20. Or, aux termes de l'article L. 1132-1 du code du travail, dans sa rédaction issue de la loi n° 2022-401 du 21 mars 2022, aucune personne ne peut être écartée d'une procédure de recrutement ou de nomination ou de l'accès à un stage ou à une période de formation en entreprise, aucun salarié ne peut être sanctionné, licencié ou faire l'objet d'une mesure discriminatoire, directe ou indirecte, telle que définie à l'article 1er de la loi n° 2008-496 du 27 mai 2008 portant diverses dispositions d'adaptation au droit communautaire dans le domaine de la lutte contre les discriminations, notamment en matière de rémunération, au sens de l'article L. 3221-3, de mesures d'intéressement ou de distribution d'actions, de formation, de reclassement, d'affectation, de qualification, de classification, de promotion professionnelle, d'horaires de travail, d'évaluation de la performance, de mutation ou de renouvellement de contrat en raison de son origine, de son sexe, de ses m?urs, de son orientation sexuelle, de son identité de genre, de son âge, de sa situation de famille ou de sa grossesse, de ses caractéristiques génétiques, de la particulière vulnérabilité résultant de sa situation économique, apparente ou connue de son auteur, de son appartenance ou de sa non-appartenance, vraie ou supposée, à une ethnie, une nation ou une prétendue race, de ses opinions politiques, de ses activités syndicales ou mutualistes, de son exercice d'un mandat électif, de ses convictions religieuses, de son apparence physique, de son nom de famille, de son lieu de résidence ou de sa domiciliation bancaire, ou en raison de son état de santé, de sa perte d'autonomie ou de son handicap, de sa capacité à s'exprimer dans une langue autre que le français, de sa qualité de lanceur d'alerte, de facilitateur ou de personne en lien avec un lanceur d'alerte, au sens, respectivement, du I de l'article 6 et des 1° et 2° de l'article 6-1 de la loi n° 2016-1691 du 9 décembre 2016 relative à la transparence, à la lutte contre la corruption et à la modernisation de la vie économique.
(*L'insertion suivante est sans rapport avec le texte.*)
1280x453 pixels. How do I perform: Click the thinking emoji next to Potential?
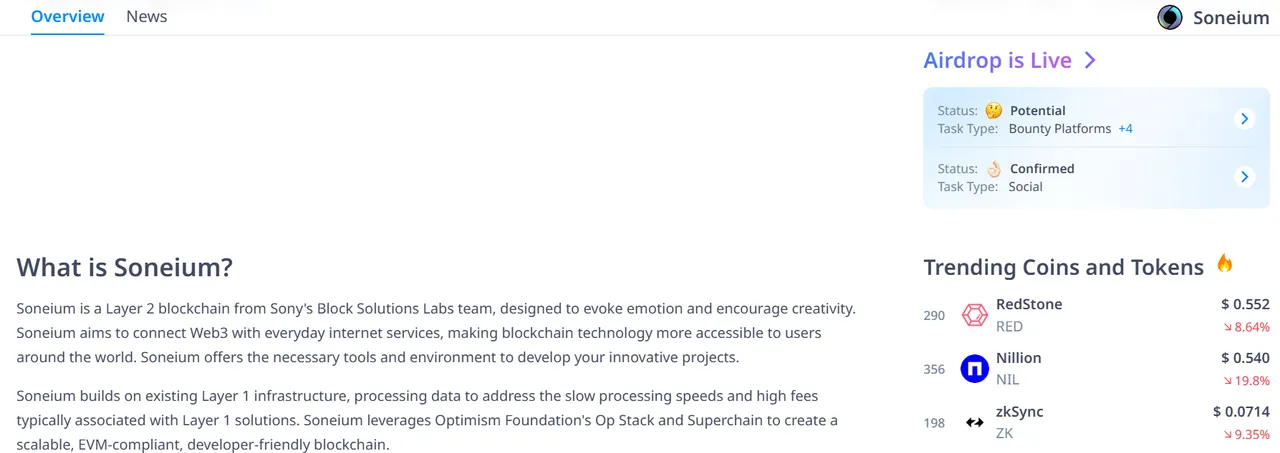pyautogui.click(x=993, y=111)
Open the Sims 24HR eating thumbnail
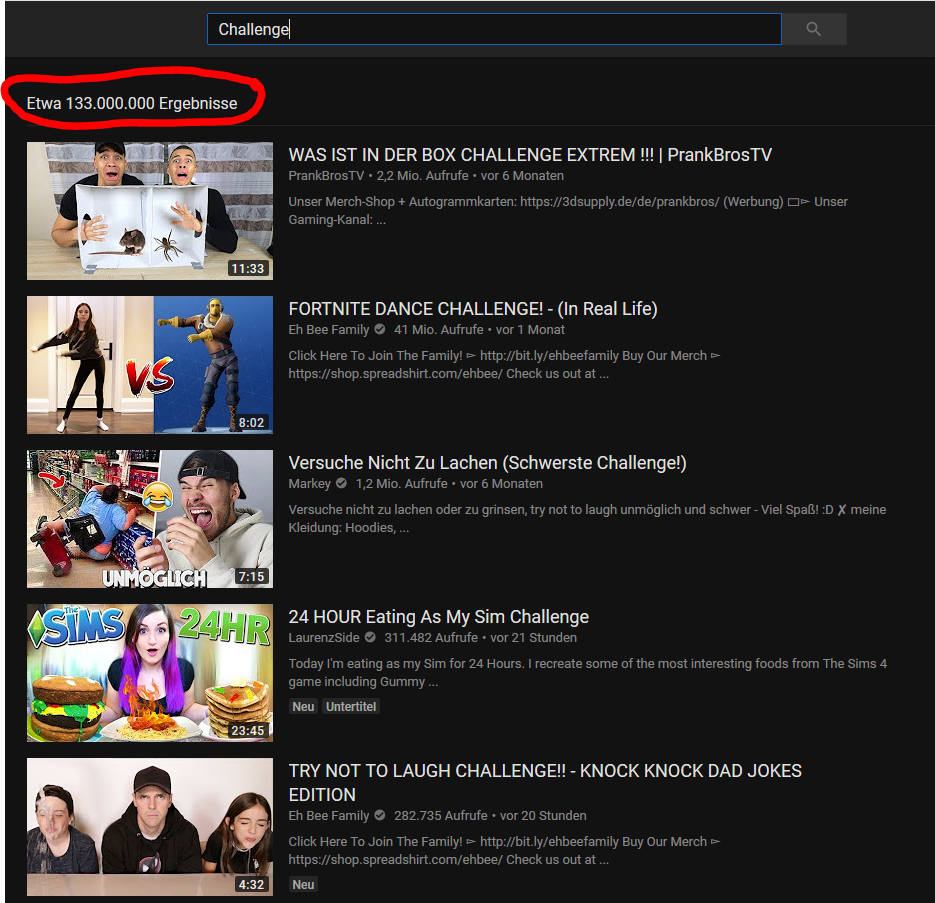The width and height of the screenshot is (935, 903). click(150, 672)
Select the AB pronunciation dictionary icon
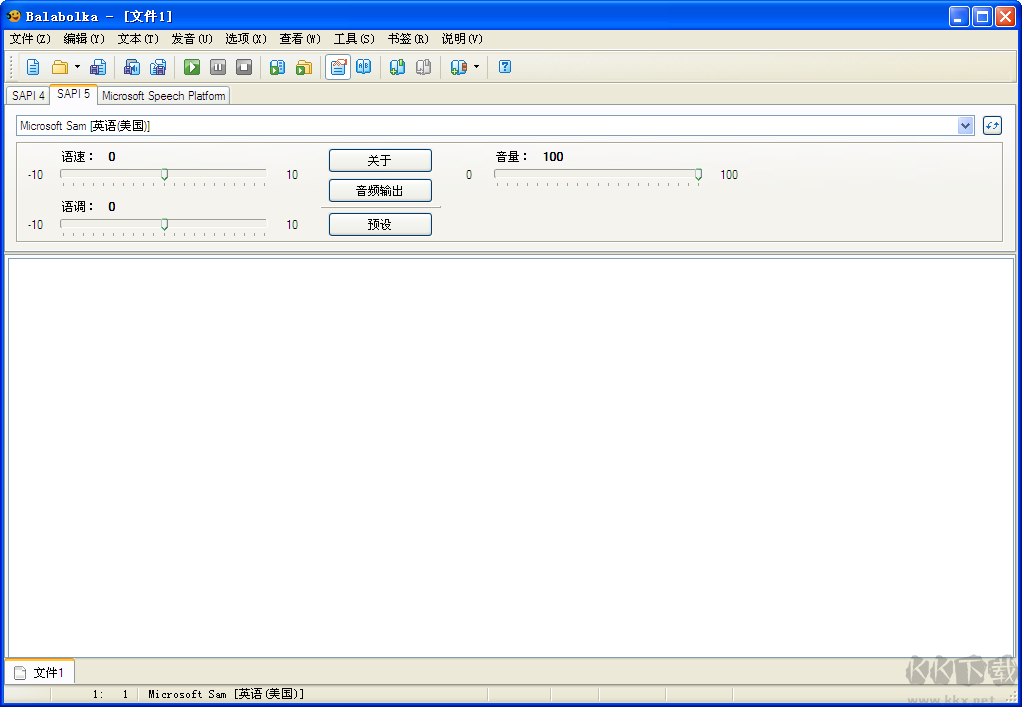 tap(364, 66)
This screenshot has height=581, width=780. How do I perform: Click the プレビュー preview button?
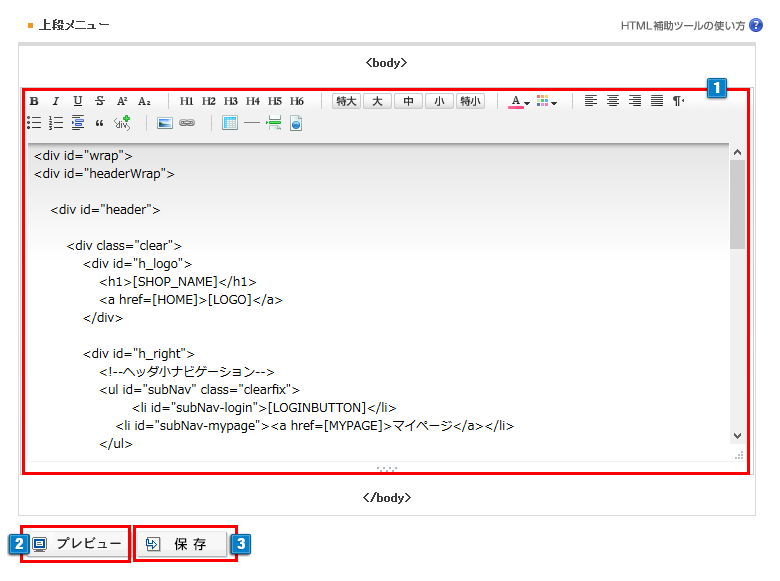click(78, 544)
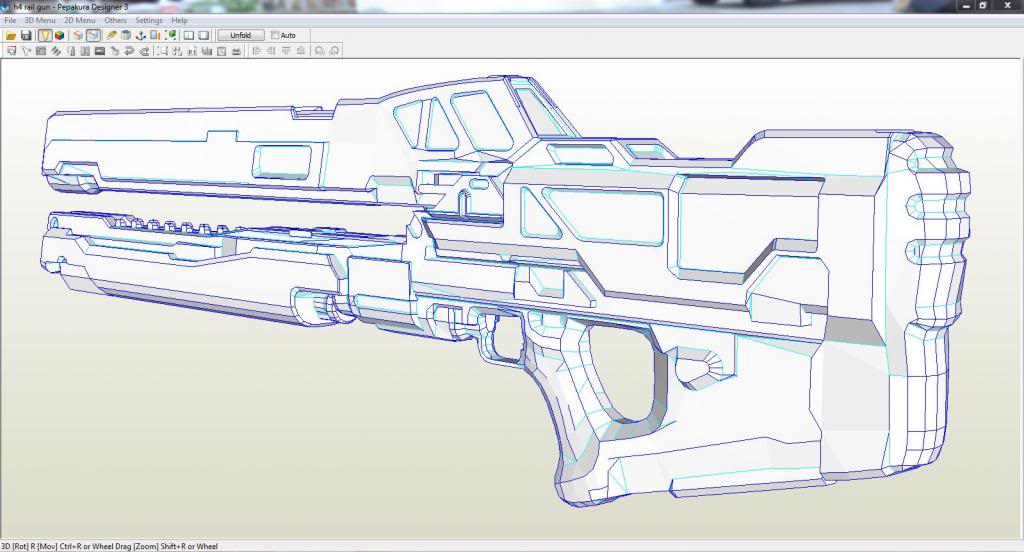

21. S'agissant d'une discrimination en raison des activités syndicales, si ce motif de discrimination n'est expressément énoncé ni par l'article 19 du Traité sur le fonctionnement de l'Union européenne (TFUE) ni par l'article 21 de la Charte des droits fondamentaux de l'Union européenne (la Charte), consacrant le principe de non-discrimination, en revanche l'article 12 de la Charte reconnaît la liberté syndicale et ce motif de discrimination est expressément visé, en droit interne, par l'article L. 1132-1 du code du travail, ce code précisant par ailleurs à l'article L. 2141-5, en son premier alinéa, qu'il est interdit à l'employeur de prendre en considération l'appartenance à un syndicat ou l'exercice d'une activité syndicale pour arrêter ses décisions en matière notamment de recrutement, de conduite et de répartition du travail, de formation professionnelle, d'avancement, de rémunération et d'octroi d'avantages sociaux, de mesures de discipline et de rupture du contrat de travail. L'interdiction d'une différence de traitement en défaveur d'un salarié, notamment dans son évolution de carrière et de rémunération, en raison de ses activités syndicales, répond ainsi à la liberté syndicale garantie par l'alinéa 6 du préambule de la Constitution du 27 octobre 1946 selon lequel tout homme peut défendre ses droits et ses intérêts par l'action syndicale.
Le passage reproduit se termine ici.